Although an order awarding attorneys' fees as a discovery sanction is usually considered non-dispositive, the District of Arizona's Local Rules of Civil Procedure provide that, “[i]n any motion in which the parties are seeking the sanctions provided for in Rule 37(b)(2)(A), (B), or (c), Federal Rules of Civil Procedure, if the Magistrate Judge is inclined to grant such requests the Magistrate Judge shall be limited to filing a report and recommendation with the District Court.” LRCiv 72.2(a)(1). Accordingly, the order resolving Defendants' motion was issued as an R&R rather than as a final order. This means that Plaintiffs' objections are reviewed de novo. See also Fed. R. Civ. P. 72(b)(3).
See S. Gensler, 2 Federal Rules of Civil Procedure, Rules and Commentary, Rule 72, at 447-48 (2022) (“Some cases have made blanket statements suggesting that discovery sanctions are always nondispositive. The prevailing view, however, is that a motion for discovery sanctions under Rule 37 can be either dispositive or nondispositive depending on the sanction the magistrate judge chooses, and the magistrate judge's decision is reviewed accordingly.”).

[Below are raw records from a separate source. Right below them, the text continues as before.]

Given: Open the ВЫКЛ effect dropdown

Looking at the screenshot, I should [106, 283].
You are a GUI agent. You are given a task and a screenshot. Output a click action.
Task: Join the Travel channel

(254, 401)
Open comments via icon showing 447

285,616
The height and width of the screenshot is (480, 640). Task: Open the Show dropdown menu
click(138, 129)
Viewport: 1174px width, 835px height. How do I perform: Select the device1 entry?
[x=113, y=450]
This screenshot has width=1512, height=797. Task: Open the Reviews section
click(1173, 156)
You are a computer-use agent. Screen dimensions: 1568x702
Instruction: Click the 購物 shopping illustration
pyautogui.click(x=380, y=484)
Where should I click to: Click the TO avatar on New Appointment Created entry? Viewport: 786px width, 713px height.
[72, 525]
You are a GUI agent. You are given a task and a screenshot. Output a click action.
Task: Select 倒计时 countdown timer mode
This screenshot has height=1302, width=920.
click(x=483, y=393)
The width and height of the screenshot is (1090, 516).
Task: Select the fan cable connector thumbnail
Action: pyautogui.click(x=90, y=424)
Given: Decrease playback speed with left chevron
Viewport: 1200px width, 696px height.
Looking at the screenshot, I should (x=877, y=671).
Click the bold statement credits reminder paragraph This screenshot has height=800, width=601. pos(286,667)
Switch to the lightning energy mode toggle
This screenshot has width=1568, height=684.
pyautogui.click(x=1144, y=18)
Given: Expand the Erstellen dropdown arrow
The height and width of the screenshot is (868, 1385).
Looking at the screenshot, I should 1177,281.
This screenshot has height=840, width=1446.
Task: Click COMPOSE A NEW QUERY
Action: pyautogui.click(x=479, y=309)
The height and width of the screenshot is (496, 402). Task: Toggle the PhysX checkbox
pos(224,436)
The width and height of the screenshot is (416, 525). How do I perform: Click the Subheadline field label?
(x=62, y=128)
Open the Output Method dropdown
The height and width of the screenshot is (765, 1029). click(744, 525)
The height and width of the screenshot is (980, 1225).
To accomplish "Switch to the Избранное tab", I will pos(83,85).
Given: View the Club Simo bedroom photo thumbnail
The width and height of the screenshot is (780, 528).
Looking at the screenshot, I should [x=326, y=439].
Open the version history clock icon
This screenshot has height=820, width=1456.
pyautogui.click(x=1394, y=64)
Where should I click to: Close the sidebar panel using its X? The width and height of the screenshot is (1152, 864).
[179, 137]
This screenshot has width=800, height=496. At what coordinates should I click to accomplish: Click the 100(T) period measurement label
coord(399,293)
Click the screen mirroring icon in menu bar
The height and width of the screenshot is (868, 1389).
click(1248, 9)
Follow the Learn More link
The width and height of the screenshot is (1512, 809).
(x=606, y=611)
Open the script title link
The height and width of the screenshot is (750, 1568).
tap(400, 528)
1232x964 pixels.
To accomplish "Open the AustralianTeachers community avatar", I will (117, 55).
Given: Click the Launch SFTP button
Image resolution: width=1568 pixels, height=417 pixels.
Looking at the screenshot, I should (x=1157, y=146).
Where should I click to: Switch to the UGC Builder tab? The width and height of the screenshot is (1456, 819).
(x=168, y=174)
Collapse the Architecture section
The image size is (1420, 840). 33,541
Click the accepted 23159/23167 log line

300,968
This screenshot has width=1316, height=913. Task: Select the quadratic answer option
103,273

Even so, a district judge is not required to review any portion of an R&R to which no specific objection has been made. See, e.g., Thomas v. Arn, 474 U.S. 140, 149-50 (1985) (“It does not appear that Congress intended to require district court review of a magistrate's factual or legal conclusions, under a de novo or any other standard, when neither party objects to those findings.”); United States v. Reyna-Tapia, 328 F.3d 1114, 1121 (9th Cir. 2003) (“[T]he district judge must review the magistrate judge's findings and recommendations de novo if objection is made, but not otherwise.”). Thus, a district judge need not review an objection to an R&R that is general and non-specific. See, e.g., Warling v. Ryan, 2013 WL 5276367, *2 (D. Ariz. 2013) (“Because de novo review of an entire R & R would defeat the efficiencies intended by Congress, a general objection ‘has the same effect as would a failure to object.'”) (citations omitted); Haley v. Stewart, 2006 WL 1980649, *2 (D. Ariz. 2006) (“[G]eneral objections to an R & R are tantamount to no objection at all.”).
II. Analysis
The Court has conducted a de novo review of the R&R and fully agrees with its findings and conclusions. Plaintiff made a mockery of his deposition by showing up late, refusing to answer questions, and then abruptly leaving. Sanctions are easily warranted in this circumstance, and Plaintiffs objections do nothing to alter this conclusion.
The Court has further reviewed Defendants' supplement of March 1, 2022, which establishes that Defendants incurred a total of $7,650.10 in recoverable costs and attorneys' fees. (Doc. 72.) The Court is satisfied with Defendants' showing on this point.
Accordingly, IT IS ORDERED that:
(1) Plaintiffs objections to the R&R (Docs. 70, 71) are overruled.
(2) The R&R (Doc. 67) is adopted.
(3) Defendants' motion for sanctions (Doc. 54) is granted.
(4) Plaintiff is ordered to pay $7,650.10 to Defendants. Payment is due within 14 days of the issuance of this order. Failure to timely satisfy this obligation may result in the imposition of additional sanctions.